He sighed. "Lois, there are so many points of entry on that comment I don't even know where to begin. First, I do not have a dopey--"

"But you do think we should investigate," she interrupted.

For an instant he considered being irritated. But it was for just an instant. She was asking for his opinion. And she placed some value on it. The fact that she was asking for it rudely was actually a step forward for them.

She had been so nice to him lately. Too nice. Too careful.

When she wasn’t arguing the merits of a story with him, she was quiet, restrained. Closed off. Her shows of temper since the accident, while growing old, definitely, were at least something different. Perhaps they were finally moving away from the stiff, formal place they had landed in...right after Luthor had landed face down on the sidewalk.

"You’re frowning again," Lois noted, just as the elevators doors slid open and the bullpen came into view.

"Look, Lois..." He stepped out behind her, hesitating. He didn’t want to take any steps backwards, if this was, indeed, progress. But he couldn’t exactly sacrifice Stan the mechanic to recover his and Lois’s easy friendship.
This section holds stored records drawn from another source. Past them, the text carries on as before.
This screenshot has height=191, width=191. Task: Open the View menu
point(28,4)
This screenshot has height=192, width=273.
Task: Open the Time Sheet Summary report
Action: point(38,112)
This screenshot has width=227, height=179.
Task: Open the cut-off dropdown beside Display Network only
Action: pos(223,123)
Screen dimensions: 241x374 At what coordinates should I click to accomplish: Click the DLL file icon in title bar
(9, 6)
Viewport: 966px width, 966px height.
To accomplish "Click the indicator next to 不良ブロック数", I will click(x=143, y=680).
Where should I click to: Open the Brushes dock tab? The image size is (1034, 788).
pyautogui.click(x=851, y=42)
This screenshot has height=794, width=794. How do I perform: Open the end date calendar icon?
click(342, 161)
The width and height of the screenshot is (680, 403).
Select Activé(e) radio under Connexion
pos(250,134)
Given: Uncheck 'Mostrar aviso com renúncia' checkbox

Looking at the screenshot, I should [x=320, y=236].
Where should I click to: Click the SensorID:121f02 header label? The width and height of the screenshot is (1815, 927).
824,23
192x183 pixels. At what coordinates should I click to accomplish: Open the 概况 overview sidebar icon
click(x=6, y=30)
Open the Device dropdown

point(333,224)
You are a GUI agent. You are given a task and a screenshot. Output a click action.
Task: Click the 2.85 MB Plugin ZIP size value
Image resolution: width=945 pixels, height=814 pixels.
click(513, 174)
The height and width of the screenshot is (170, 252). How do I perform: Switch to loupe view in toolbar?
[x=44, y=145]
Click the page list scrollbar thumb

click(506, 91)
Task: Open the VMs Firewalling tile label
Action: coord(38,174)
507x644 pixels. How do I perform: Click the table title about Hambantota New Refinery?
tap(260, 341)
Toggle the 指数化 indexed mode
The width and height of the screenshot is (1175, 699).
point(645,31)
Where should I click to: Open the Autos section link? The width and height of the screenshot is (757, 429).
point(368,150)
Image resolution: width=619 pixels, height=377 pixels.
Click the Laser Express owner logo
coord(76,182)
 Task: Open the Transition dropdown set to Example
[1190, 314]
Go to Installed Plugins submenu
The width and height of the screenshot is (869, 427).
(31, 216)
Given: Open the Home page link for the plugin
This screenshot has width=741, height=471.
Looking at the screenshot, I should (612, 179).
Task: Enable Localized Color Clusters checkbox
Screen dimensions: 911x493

Resolved, he wrapped a gentle, careful hand around her elbow, pasted a ‘dopey’ smile on his face, and began steering her towards the conference room.

It felt nice. Superman had held her the day of the accident, though that had only been to keep her from gouging out the other guy’s eyes. Still, he couldn’t remember the last time he, Clark, had touched her.

And nicer still, she lit up immediately. Turning on a smile of her own. One which could never be categorized as ‘dopey.’ How long had it been since he’d seen that?

"You get the coffee," she said breathlessly. "I’ll grab the donuts. We’ll nail Stan to the wall in time for the late edition!"

He grabbed her other arm now, to stop her from practically running away. "Wait, wait, wait...no. I was just going to say..."

She fixed him with a stare that fairly vibrated with impatience, but she stopped wiggling. "I was just going to say--" he continued, releasing her and running a nervous hand through his hair. "--that I think Stan might be right about your brakes, Lois. I know you’d only had the car a few months before the accident, but you did buy it used and you did...drive it pretty hard."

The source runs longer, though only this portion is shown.